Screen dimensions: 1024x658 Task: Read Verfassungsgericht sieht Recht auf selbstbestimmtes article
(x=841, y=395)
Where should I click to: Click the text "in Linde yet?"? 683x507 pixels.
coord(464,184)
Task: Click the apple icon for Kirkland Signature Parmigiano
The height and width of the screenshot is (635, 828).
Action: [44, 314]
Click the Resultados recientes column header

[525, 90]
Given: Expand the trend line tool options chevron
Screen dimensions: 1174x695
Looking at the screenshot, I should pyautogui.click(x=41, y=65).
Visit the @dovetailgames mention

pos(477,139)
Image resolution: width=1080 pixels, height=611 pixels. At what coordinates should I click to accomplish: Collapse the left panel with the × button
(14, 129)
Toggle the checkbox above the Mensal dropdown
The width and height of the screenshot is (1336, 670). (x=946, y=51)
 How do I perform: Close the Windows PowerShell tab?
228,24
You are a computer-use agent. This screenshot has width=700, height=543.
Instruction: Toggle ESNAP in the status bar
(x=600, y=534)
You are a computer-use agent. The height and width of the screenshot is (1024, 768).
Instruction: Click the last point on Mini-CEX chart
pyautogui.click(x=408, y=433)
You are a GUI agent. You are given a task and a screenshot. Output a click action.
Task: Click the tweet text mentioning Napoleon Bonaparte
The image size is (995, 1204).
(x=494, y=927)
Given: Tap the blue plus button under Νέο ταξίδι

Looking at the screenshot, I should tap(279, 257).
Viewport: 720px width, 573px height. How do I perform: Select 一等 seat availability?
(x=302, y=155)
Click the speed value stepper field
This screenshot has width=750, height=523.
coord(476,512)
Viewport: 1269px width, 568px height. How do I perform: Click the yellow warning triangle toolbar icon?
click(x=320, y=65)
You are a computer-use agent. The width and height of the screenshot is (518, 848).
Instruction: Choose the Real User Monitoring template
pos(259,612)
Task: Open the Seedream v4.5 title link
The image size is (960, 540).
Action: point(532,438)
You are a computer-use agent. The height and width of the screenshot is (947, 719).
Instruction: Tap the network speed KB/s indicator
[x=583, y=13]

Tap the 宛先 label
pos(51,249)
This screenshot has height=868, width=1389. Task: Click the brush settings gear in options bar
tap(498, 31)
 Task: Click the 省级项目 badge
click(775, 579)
----
**TO BE DONE**
Replace "Instruction" with "Directive" throughout the records above and write them out again, leaving everything else unchanged.

**THE SOLUTION**
Screen dimensions: 1024x658 Task: Read Verfassungsgericht sieht Recht auf selbstbestimmtes article
(x=841, y=395)
Where should I click to: Click the text "in Linde yet?"? 683x507 pixels.
coord(464,184)
Task: Click the apple icon for Kirkland Signature Parmigiano
The height and width of the screenshot is (635, 828).
Action: [44, 314]
Click the Resultados recientes column header

[525, 90]
Given: Expand the trend line tool options chevron
Screen dimensions: 1174x695
Looking at the screenshot, I should pyautogui.click(x=41, y=65).
Visit the @dovetailgames mention

pos(477,139)
Image resolution: width=1080 pixels, height=611 pixels. At what coordinates should I click to accomplish: Collapse the left panel with the × button
(14, 129)
Toggle the checkbox above the Mensal dropdown
The width and height of the screenshot is (1336, 670). (x=946, y=51)
 How do I perform: Close the Windows PowerShell tab?
228,24
You are a computer-use agent. This screenshot has width=700, height=543.
Directive: Toggle ESNAP in the status bar
(x=600, y=534)
You are a computer-use agent. The height and width of the screenshot is (1024, 768).
Directive: Click the last point on Mini-CEX chart
pyautogui.click(x=408, y=433)
You are a GUI agent. You are given a task and a screenshot. Output a click action.
Task: Click the tweet text mentioning Napoleon Bonaparte
The image size is (995, 1204).
(x=494, y=927)
Given: Tap the blue plus button under Νέο ταξίδι

Looking at the screenshot, I should tap(279, 257).
Viewport: 720px width, 573px height. How do I perform: Select 一等 seat availability?
(x=302, y=155)
Click the speed value stepper field
This screenshot has width=750, height=523.
coord(476,512)
Viewport: 1269px width, 568px height. How do I perform: Click the yellow warning triangle toolbar icon?
click(x=320, y=65)
You are a computer-use agent. The width and height of the screenshot is (518, 848).
Directive: Choose the Real User Monitoring template
pos(259,612)
Task: Open the Seedream v4.5 title link
The image size is (960, 540).
Action: point(532,438)
You are a computer-use agent. The height and width of the screenshot is (947, 719).
Directive: Tap the network speed KB/s indicator
[x=583, y=13]

Tap the 宛先 label
pos(51,249)
This screenshot has height=868, width=1389. Task: Click the brush settings gear in options bar
tap(498, 31)
 Task: Click the 省级项目 badge
click(775, 579)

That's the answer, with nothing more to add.